Pelo menos 13 crianças morreram nas últimas 24 horas no Bangladesh devido a sintomas associados ao sarampo, elevando para 512 o número acumulado de mortes desde o início do surto desta doença em março, informaram hoje fontes oficiais.
Apenas uma das últimas mortes infantis foi certificada, de acordo com a Direção-Geral de Serviços de Saúde (DGHS), enquanto as restantes 12 são consideradas suspeitas.
No total, o país asiático regista já 8.494 infeções confirmadas e mais de 62.500 casos suspeitos a nível nacional.
"Desde a covid-19, temos assistido a lacunas na vacinação todos os anos. Estava prevista uma campanha especial de imunização em 2023, mas a instabilidade política adiou-a até há pouco tempo", explicou à agência EFE o epidemiologista Mohammad Mushtuq Husain, ex-diretor científico do Instituto de Epidemiologia do Bangladesh.

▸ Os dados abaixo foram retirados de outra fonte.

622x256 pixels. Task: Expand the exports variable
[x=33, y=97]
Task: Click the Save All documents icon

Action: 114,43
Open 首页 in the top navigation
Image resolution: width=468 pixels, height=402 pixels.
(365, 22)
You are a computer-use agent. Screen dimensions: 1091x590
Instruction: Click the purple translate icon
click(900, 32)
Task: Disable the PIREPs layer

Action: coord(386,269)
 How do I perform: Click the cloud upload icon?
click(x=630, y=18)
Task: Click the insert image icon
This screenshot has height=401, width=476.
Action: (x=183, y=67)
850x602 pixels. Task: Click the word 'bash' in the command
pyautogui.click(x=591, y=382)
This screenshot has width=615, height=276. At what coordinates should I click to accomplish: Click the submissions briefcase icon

Segundo o especialista, após o início do surto foi lançada uma campanha de vacinação, mas o Governo não conseguiu garantir um isolamento comunitário eficaz.
"Devido a limitações socioeconómicas, muitos doentes chegaram tarde aos hospitais, o que resultou num elevado número de mortes", acrescentou.
O sarampo é uma doença viral aguda e altamente contagiosa que afeta pessoas de todas as idades e continua a ser uma das principais causas de morte entre crianças pequenas a nível mundial. É transmitido através de partículas suspensas no ar ou de gotículas provenientes das mucosas de pessoas infetadas.
A Organização Mundial da Saúde (OMS) assinalou em abril que o surto atual no Bangladesh está a ocorrer num contexto de 'imunidade populacional sub-ótima'.
De acordo com as estatísticas, 91% dos casos concentraram-se em crianças entre 1 e 14 anos de idade devido a lacunas de imunidade, afetando sobretudo menores não vacinados, com uma única dose ou infetados antes dos nove meses, a idade mínima para receber a vacina.